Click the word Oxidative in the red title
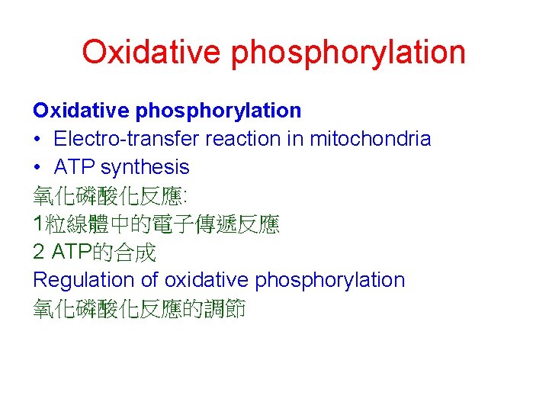click(151, 52)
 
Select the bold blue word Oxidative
click(82, 111)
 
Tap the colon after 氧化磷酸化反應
click(184, 197)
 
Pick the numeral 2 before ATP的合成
click(39, 252)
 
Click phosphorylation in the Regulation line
click(329, 281)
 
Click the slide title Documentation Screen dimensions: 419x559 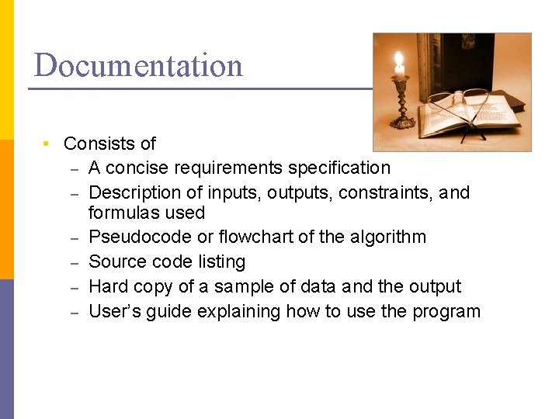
* * *
Convert the rows above into a numbered list, dropping the blank lines and leaving the pictures out.

§ Final result
1. Click the word Oxidative in the red title
2. click(151, 52)
3. Select the bold blue word Oxidative
4. click(82, 111)
5. Tap the colon after 氧化磷酸化反應
6. click(184, 197)
7. Pick the numeral 2 before ATP的合成
8. click(39, 252)
9. Click phosphorylation in the Regulation line
10. click(329, 281)
11. Click the slide title Documentation Screen dimensions: 419x559 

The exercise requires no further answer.